▶ _Task requirements_
Copy out the stored data below word for word, from its very first line through the line containing "Open Chrome について", with both ends included.

Stored data
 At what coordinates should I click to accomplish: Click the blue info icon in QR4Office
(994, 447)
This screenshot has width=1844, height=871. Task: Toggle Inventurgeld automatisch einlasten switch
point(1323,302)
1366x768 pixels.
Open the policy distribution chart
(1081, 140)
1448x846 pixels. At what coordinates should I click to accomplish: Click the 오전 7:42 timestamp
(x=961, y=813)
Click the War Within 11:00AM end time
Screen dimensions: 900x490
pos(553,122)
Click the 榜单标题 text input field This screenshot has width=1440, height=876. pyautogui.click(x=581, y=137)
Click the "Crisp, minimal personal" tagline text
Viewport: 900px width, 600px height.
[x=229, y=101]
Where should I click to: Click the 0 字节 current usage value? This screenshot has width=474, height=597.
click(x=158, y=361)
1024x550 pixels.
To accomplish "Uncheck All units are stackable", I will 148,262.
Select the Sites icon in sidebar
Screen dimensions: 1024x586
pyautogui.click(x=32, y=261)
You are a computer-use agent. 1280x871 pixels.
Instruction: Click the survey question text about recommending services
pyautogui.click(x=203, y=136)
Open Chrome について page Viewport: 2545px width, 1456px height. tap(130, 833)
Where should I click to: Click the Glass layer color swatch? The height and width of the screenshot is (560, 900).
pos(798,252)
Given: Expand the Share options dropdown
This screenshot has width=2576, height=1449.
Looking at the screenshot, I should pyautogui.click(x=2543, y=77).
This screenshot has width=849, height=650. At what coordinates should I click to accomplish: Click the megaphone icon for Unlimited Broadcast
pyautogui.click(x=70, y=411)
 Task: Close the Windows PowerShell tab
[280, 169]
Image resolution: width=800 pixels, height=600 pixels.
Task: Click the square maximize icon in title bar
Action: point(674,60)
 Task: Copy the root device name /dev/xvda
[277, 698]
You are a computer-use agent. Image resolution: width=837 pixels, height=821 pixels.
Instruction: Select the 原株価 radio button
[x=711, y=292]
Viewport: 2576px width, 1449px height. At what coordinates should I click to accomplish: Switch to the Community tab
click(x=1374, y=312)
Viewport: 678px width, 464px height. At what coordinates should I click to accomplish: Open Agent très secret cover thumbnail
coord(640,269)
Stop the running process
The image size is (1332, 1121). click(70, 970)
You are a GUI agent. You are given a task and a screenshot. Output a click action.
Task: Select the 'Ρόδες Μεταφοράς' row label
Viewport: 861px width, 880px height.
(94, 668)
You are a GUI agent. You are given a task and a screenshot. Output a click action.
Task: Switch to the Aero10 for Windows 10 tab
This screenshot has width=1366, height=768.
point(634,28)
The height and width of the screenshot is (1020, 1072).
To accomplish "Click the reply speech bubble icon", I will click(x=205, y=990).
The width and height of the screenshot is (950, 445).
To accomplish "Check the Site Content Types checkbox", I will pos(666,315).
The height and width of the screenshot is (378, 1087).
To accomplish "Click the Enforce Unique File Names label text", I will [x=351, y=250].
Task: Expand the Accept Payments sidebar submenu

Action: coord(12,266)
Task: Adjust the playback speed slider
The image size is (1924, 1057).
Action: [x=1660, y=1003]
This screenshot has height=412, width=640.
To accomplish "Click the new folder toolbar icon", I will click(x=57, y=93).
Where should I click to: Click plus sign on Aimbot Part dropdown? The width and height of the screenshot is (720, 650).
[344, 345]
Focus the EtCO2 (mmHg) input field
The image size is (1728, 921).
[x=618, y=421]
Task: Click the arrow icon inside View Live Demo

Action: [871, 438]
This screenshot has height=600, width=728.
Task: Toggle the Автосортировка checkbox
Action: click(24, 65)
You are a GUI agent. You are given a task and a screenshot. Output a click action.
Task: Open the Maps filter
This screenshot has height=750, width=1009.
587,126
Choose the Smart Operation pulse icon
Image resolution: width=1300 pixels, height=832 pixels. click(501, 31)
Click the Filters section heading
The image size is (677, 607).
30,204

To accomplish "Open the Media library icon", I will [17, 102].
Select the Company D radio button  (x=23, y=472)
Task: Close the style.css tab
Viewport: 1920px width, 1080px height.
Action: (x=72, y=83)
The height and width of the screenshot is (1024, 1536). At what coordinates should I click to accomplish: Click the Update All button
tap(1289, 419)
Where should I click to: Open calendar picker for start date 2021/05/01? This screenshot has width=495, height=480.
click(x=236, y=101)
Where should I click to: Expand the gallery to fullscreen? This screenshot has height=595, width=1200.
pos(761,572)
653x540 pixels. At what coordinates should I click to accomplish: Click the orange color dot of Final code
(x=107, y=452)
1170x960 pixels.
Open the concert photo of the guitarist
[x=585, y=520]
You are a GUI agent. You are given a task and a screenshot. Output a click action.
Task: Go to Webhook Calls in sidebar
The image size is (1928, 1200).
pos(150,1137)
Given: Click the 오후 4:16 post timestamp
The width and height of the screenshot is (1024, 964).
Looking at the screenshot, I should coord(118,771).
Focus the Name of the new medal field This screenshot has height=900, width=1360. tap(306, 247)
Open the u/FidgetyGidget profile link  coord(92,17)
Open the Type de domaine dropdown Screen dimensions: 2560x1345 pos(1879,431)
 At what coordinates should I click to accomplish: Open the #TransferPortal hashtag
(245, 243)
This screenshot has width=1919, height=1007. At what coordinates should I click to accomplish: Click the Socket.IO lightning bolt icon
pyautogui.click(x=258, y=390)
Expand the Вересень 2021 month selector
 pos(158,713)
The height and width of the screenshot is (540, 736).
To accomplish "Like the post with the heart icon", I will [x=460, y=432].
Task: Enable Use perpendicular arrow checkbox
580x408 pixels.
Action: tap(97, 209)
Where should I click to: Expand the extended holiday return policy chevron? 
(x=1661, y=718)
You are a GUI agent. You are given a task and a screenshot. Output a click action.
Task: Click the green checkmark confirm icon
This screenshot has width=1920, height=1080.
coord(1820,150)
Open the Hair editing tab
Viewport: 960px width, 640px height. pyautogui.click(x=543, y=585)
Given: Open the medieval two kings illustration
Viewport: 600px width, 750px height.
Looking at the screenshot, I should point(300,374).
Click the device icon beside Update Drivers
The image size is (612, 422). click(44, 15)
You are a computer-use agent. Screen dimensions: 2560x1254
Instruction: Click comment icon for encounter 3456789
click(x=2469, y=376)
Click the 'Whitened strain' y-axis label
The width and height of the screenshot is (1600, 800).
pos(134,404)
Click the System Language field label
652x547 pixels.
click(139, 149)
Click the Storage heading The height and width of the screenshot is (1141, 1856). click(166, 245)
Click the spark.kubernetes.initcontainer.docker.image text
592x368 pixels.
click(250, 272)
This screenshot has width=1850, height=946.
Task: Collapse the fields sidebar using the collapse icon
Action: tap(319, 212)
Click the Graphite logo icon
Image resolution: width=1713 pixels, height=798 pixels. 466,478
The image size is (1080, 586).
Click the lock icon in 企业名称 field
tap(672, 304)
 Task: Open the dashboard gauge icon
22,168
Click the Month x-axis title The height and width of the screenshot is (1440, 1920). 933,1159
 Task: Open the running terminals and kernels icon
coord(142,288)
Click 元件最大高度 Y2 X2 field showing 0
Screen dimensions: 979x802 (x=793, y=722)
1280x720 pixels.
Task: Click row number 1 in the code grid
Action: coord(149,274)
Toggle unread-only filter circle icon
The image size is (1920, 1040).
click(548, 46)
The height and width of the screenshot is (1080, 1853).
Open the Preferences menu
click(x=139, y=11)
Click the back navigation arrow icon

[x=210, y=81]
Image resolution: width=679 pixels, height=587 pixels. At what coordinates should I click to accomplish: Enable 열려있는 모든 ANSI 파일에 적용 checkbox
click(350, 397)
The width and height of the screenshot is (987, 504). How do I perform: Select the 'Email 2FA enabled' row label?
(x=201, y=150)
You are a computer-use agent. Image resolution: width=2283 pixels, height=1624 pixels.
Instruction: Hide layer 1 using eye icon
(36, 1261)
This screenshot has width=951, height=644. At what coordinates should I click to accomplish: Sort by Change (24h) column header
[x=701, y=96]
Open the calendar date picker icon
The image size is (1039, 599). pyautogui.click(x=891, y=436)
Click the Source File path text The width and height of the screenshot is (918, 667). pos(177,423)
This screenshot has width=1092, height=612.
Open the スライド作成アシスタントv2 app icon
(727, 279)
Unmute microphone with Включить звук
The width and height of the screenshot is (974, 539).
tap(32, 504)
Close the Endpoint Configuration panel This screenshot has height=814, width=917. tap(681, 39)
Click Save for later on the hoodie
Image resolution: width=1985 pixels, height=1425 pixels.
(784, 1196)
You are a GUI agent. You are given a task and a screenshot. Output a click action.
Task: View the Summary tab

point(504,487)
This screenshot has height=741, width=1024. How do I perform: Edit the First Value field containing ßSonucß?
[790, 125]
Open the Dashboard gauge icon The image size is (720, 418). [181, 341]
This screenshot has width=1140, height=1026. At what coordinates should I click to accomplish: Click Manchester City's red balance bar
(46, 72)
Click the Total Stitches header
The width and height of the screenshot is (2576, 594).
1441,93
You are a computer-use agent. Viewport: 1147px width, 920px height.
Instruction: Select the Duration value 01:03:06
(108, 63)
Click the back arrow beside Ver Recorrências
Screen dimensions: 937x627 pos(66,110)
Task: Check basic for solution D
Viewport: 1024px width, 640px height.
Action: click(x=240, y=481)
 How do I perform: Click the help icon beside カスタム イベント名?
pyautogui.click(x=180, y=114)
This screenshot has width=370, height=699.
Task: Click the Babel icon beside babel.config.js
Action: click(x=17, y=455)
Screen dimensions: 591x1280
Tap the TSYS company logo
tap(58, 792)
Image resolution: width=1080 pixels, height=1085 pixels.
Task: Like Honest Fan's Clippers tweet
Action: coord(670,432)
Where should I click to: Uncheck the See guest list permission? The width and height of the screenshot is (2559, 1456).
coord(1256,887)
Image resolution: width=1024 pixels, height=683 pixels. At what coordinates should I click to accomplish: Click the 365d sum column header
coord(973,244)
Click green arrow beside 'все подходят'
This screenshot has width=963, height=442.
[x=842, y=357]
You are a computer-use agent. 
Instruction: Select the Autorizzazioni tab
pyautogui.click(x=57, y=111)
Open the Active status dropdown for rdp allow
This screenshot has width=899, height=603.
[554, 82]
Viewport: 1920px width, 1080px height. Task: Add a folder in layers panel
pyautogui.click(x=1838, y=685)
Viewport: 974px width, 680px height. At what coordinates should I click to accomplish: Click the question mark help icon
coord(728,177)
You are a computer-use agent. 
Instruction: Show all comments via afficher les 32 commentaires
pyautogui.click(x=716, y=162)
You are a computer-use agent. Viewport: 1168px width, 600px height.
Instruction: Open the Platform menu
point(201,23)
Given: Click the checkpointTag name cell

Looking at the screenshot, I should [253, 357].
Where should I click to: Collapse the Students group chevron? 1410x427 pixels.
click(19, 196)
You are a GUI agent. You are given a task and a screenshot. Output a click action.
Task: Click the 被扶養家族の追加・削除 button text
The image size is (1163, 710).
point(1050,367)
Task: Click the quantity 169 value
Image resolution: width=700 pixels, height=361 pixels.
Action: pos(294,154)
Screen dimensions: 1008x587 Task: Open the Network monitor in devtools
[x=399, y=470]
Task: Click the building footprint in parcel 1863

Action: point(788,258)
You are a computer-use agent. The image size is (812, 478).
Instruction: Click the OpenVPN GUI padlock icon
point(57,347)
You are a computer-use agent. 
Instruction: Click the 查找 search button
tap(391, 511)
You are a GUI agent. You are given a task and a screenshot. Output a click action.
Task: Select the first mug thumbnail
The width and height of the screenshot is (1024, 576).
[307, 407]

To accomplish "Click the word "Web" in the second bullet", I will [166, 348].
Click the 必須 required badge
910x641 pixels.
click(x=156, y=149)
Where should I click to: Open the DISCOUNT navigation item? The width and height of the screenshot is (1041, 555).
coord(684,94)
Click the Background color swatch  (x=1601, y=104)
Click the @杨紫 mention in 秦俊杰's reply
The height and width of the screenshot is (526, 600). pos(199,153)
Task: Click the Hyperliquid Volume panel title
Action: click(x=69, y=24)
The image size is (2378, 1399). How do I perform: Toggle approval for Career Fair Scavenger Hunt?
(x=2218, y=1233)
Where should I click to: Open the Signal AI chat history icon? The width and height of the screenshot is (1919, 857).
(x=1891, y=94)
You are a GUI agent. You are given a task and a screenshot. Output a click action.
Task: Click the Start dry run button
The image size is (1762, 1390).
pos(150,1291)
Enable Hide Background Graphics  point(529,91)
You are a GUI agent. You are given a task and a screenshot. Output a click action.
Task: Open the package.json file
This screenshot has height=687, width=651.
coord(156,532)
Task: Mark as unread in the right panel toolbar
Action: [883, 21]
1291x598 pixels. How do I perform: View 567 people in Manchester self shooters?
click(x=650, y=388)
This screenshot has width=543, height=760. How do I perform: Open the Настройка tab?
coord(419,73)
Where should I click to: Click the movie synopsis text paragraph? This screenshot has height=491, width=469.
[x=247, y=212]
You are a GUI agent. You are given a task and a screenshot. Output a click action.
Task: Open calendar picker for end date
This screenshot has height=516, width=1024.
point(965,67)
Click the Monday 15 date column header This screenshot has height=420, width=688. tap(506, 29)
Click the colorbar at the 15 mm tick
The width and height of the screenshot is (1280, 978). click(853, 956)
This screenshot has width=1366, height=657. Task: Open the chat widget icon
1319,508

▶ _Solved exercise_
 At what coordinates should I click to accomplish: Click the blue info icon in QR4Office
(994, 447)
This screenshot has width=1844, height=871. Task: Toggle Inventurgeld automatisch einlasten switch
point(1323,302)
1366x768 pixels.
Open the policy distribution chart
(1081, 140)
1448x846 pixels. At what coordinates should I click to accomplish: Click the 오전 7:42 timestamp
(x=961, y=813)
Click the War Within 11:00AM end time
Screen dimensions: 900x490
pos(553,122)
Click the 榜单标题 text input field This screenshot has width=1440, height=876. pyautogui.click(x=581, y=137)
Click the "Crisp, minimal personal" tagline text
Viewport: 900px width, 600px height.
[x=229, y=101]
Where should I click to: Click the 0 字节 current usage value? This screenshot has width=474, height=597.
click(x=158, y=361)
1024x550 pixels.
To accomplish "Uncheck All units are stackable", I will 148,262.
Select the Sites icon in sidebar
Screen dimensions: 1024x586
pyautogui.click(x=32, y=261)
You are a computer-use agent. 1280x871 pixels.
Instruction: Click the survey question text about recommending services
pyautogui.click(x=203, y=136)
Open Chrome について page Viewport: 2545px width, 1456px height. tap(130, 833)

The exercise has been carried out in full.